▶ _TASK INSTRUCTIONS_
Copy out the lines below word for word, starting with the line that contains "724x1568 pixels. At" and ending with the line that contains "click(x=652, y=667)", including both of those lines. Reproduce only this stretch of the records.

┄┄┄┄┄┄

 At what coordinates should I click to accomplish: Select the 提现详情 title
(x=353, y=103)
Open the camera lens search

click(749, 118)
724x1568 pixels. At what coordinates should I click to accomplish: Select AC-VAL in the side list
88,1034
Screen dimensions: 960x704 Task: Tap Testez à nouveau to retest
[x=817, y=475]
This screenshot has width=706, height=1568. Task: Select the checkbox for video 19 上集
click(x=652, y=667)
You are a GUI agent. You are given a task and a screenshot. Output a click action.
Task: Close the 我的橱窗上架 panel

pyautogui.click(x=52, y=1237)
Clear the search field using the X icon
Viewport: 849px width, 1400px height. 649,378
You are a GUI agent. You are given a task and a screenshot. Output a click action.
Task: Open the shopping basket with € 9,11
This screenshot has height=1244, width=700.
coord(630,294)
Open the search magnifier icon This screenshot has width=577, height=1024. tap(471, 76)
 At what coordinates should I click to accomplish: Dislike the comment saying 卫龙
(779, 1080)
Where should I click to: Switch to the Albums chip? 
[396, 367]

┄┄┄┄┄┄

▶ _OUTPUT BELOW_
724x1568 pixels. At what coordinates should I click to accomplish: Select AC-VAL in the side list
88,1034
Screen dimensions: 960x704 Task: Tap Testez à nouveau to retest
[x=817, y=475]
This screenshot has width=706, height=1568. Task: Select the checkbox for video 19 上集
click(x=652, y=667)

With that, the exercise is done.